However, it’s more complex because we have the fact that the enteric nervous system can make its own decisions without talking to the brain in the head via the vagus nerve. You have this massive communication superhighway really important. You also have the autonomous aspect of the enteric nervous system. You also have the gut microbiome that’s talking via the vagus nerve and to the autonomous aspect. You’ve got so much complexity. It makes my brain hurt to be able to touch base. I figured the only way we can possibly work is to have a truly holistic approach to people because it’s too complicated to be able to work out what’s happening with any particular individual. You have to go on a journey with them and explore and see.

 

[0:31:53] Ashley James: We want to take, like you said, the holistic approach. Because if we went in the allopathic medical system, which is the traditional, I don’t say they were traditional, it is the modern go to a hospital, go to an MD. Most of these, most hospitals practice allopathic medicine, which is reductionistic. Reductionistic meaning it’s going to look at symptoms and systems of the body. I think because it’s compartmentalize, this is probably the reason why it’s taken us so long to acknowledge in medicine that there’s a direct link, an integrated link between mental health and the gut health because allopathic medicine treats people reductionisticaliy and also is segmented.

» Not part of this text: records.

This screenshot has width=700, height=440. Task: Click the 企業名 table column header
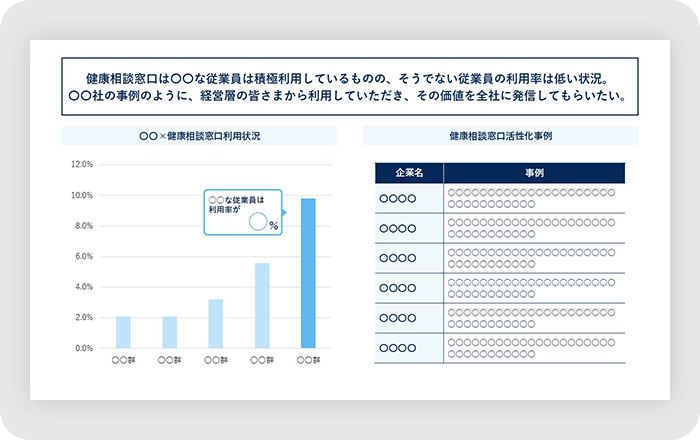409,173
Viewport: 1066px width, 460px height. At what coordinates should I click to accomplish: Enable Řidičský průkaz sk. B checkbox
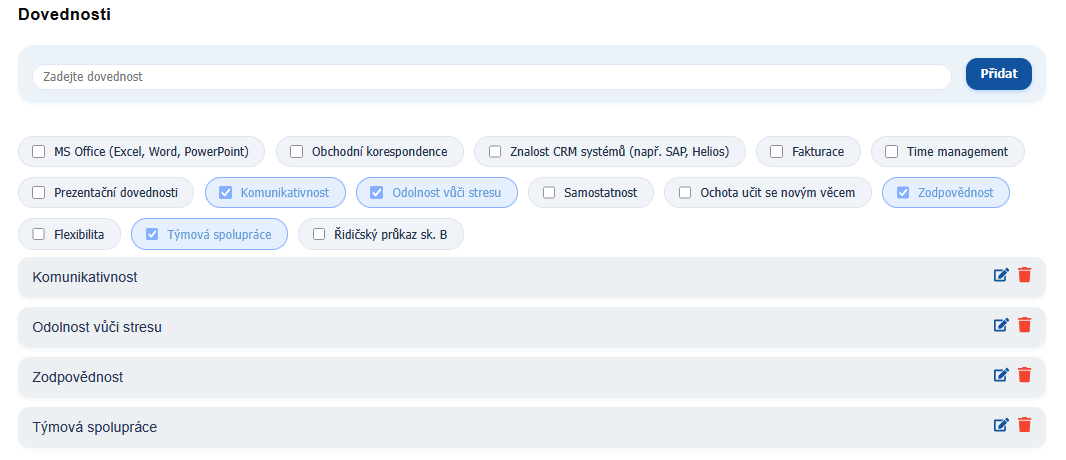pos(319,234)
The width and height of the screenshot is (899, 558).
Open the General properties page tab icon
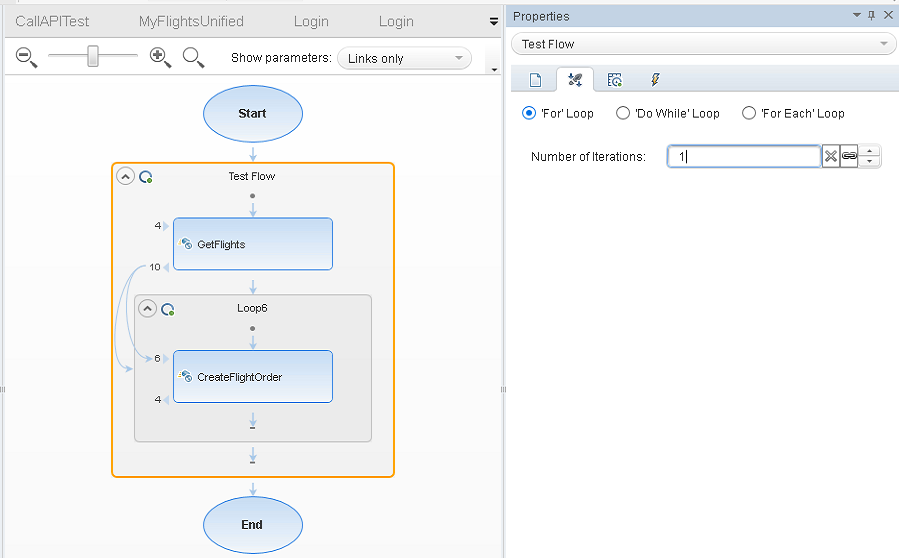click(535, 80)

So you go to one doctor for your gut, you go to a separate doctor in a separate building for mental health. The two don’t normally meet each other or talk to each other or really respect each other. The gastroenterologist is going to want to use drugs and surgery and they might suggest diet if they’ve taken courses outside of extracurriculars they’ve taken some courses. Maybe they’ve understood that there actually is a relationship between food and gut health, but it’s not mandatory to be in a gastroenterologist. Not mandatory to actually study nutrition. That’s their wheelhouse. Then separately is mental health. It’s it’s considered totally separate. That’s one of the problems with modern medicine is that it’s reductionistic. That, “We’re going to only look at your pancreas or we’re going to only look at your stomach. Then we’re going to give you some drugs for your stomach because you have GERD. You have diarrhea? Okay, we’re going do colonoscopy. We’re just going to look at the colon. Then we’re just going to look at this and then we’re going to give you some drugs for this.”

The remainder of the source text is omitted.